Cóż, średnio udana. Mam na swoim koncie sporo filmów, tych głębszych i tych mniej i jasno mogę stwierdzić, że ten nadaje się co najwyżej do kotleta. Jasne, jest krew, jest przemoc, ale wszystko to blednie wobec prawdziwej wizji Punishera jako zaślepionego żądzą zemsty zabójcy.
Wszystkie sceny, w których próbuje się nadać temu dwuznaczności (on dokonał egzekucji w Kandaharze, nie strzela do Jigsawa (który nota bene wcześniej sam go nie zabił)) sprawiają, że powoli wszystko idzie w kierunku opery mydlanej.
Punisher to anty-bohater, którego jedynym celem jest sianie śmierci, a nie dbanie o rodzinę innych facetów.

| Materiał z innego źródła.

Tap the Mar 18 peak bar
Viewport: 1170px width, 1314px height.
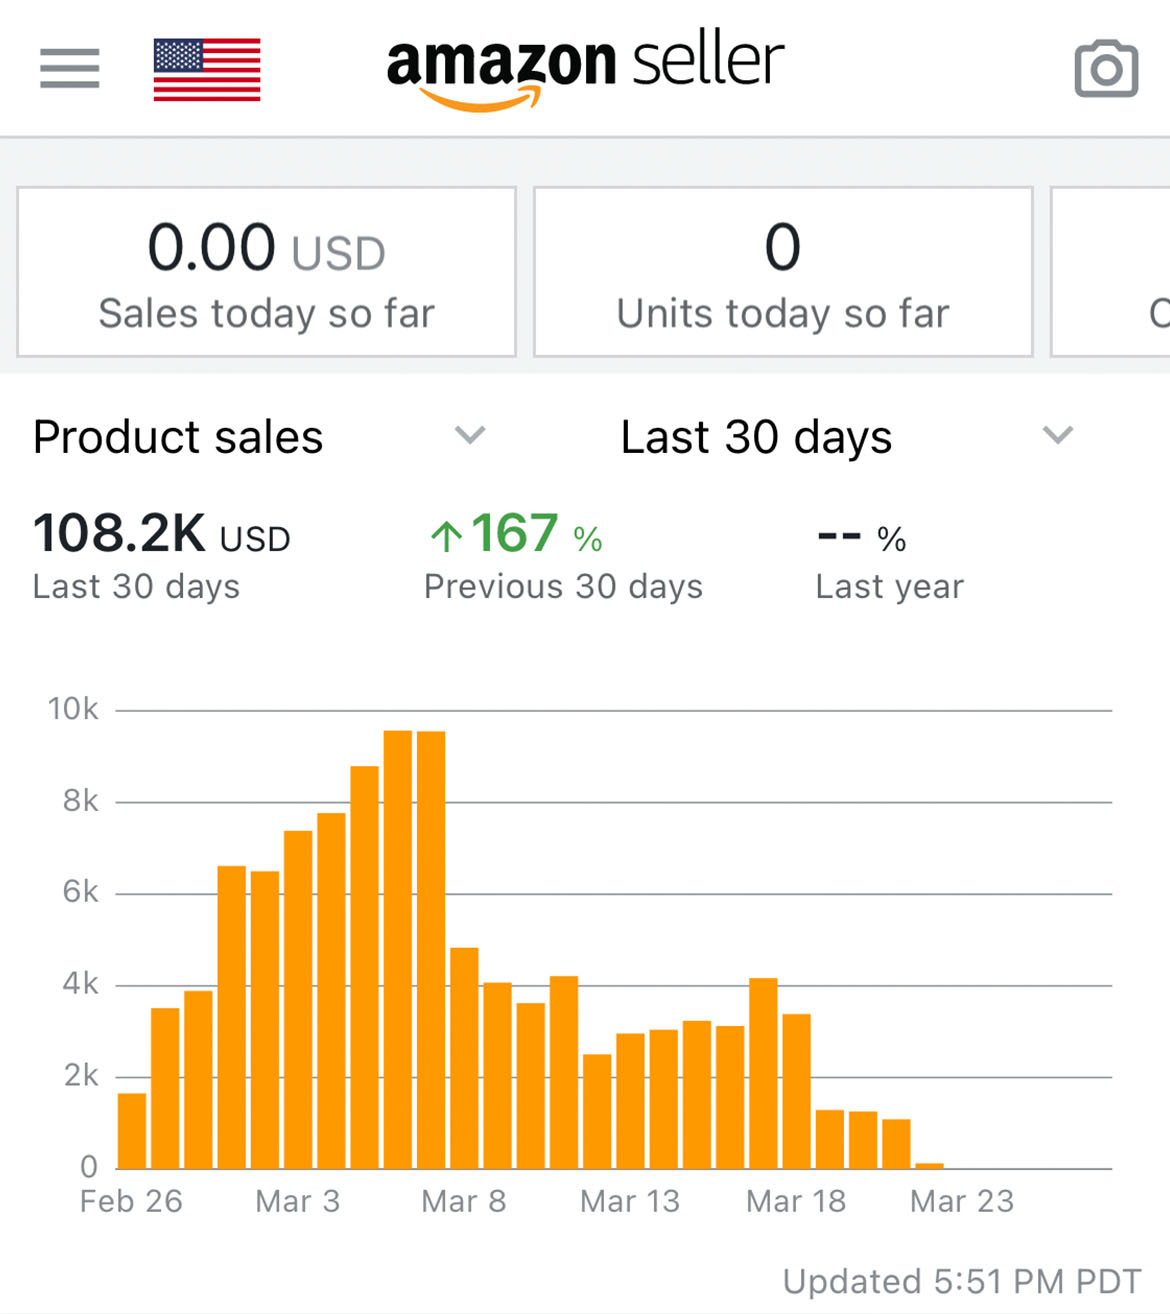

I dostrzegam tutaj podobną bolączkę jak w przypadku Iron Fista - rozwleczona do granic fabuła, gdzie faktycznej akcji jest mało (ostatnie 3 odcinki) a cała reszta to jakby wstęp, w trakcie którego nieudolnie próbuje się zbudować fundament bogatej fabuły.
Można rozwlec - Watchmen jest tego idealnym przykładem, ale tutaj to nie wyszło. Szkoda.